What the task requires: Run through the data and copy out every line that mentions the word "agent".

^^^^^^^^^^^^^^^^

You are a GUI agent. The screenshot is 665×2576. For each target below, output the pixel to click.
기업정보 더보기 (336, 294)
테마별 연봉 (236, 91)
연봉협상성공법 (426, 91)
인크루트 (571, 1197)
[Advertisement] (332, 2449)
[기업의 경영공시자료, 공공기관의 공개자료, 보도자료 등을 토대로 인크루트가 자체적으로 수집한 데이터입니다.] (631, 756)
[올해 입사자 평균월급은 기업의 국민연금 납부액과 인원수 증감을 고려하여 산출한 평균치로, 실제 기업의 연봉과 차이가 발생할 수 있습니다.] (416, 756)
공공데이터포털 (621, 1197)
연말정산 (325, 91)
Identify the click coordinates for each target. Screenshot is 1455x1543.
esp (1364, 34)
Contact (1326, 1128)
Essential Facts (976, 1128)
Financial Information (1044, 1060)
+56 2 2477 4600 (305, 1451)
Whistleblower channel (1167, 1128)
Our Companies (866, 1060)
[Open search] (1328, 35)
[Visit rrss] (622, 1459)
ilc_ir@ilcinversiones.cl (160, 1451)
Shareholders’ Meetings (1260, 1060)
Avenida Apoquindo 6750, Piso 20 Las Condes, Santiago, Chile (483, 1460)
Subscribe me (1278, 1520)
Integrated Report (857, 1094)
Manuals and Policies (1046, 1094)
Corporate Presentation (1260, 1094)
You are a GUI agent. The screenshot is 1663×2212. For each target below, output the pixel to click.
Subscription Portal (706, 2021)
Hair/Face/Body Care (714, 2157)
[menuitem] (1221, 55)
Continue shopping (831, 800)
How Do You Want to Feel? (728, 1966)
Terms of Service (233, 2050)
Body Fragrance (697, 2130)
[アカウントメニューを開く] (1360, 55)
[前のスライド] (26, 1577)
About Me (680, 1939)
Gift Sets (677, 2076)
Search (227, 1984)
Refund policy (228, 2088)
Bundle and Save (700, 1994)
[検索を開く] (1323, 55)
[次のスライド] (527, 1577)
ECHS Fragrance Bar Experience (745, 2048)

^^^^^^^^^^^^^^^^

Exercise result:
You are a GUI agent. The screenshot is 665×2576. For each target below, output the pixel to click.
You are a GUI agent. The screenshot is 1663×2212. For each target below, output the pixel to click.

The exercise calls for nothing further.